Employers are regarded to owe a duty of care towards employees to ensure that they are safe at work. Before the case of White, it was established that an employee had a right to recover for psychiatric illness caused by witnessing or fearing injury to fellow workers as a result of an employer’s negligence. However after the case, it was held that there was no such right. An employer’s duty to safeguard employees was not different from the duty of care owed by all people to others whom their conduct might affect. The employers’ duty to employees is an aspect of the law of negligence and its then subject to the normal rules of negligence. There is no special duty of care regarding psychiatric damage caused by employers to employees, just the normal rules.

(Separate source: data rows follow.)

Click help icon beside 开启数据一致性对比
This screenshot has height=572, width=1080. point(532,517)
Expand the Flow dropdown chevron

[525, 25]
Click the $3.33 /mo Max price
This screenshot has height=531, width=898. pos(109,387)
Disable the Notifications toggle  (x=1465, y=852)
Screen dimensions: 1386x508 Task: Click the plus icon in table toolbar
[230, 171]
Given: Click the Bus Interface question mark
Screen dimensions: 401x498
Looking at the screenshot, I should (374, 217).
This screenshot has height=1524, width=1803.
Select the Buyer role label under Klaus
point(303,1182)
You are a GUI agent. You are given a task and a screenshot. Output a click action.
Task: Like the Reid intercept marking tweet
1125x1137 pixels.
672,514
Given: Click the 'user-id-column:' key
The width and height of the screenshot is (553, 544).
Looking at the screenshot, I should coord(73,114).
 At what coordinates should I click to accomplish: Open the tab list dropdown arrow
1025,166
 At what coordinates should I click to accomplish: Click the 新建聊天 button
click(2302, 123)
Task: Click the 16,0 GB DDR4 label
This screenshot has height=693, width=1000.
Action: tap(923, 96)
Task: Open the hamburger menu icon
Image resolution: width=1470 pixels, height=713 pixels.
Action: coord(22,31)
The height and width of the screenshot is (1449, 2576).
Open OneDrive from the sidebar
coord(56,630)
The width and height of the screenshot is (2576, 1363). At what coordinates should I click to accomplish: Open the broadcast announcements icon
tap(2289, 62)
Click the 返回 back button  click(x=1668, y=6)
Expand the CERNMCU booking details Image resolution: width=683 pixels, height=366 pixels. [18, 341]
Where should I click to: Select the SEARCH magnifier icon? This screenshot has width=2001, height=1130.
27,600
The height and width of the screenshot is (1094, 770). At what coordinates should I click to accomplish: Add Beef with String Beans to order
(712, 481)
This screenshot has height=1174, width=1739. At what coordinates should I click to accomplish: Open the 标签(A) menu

However one can claim if at all the psychiatric illness was a foreseeable consequence of the defendant’s negligence as given in the case of Dooley v Cammell Laird & Co Ltd
Although the case of White makes it clear that employees are not to be regarded as special group of psychiatric illness claimants, what remains unclear is those who witness a shocking accident caused by someone else’s negligence, and while they don’t suffer any physical injury themselves, they might be considered bystanders because some of their actions caused injury or death to others. For example in Dooley v Cammell Laird, the claimant without his fault, a load dropped into the hold of the ship being unloaded. He was able to claim for psychiatric injury caused by fearing for the safety of his colleague working below. However the case of White still doesn’t find the right to exist although up until the case of Hunter v British Coal, there seemed to be suggestions that unwitting agents may have a claim if they satisfy requirements of proximity of time and place. (How close they are to the shocking event in terms of time and place)
Conclusively, due to some areas of law being harsh and difficult under this, the Law Commission published reforms to make changes in relation to the rules for secondary victims being restrictive, requirement for a close tie between primary and secondary victims to be justified and remain, the requirement of proximity should be abolished and the requirement for psychiatric injury caused by sudden shock should be abandoned.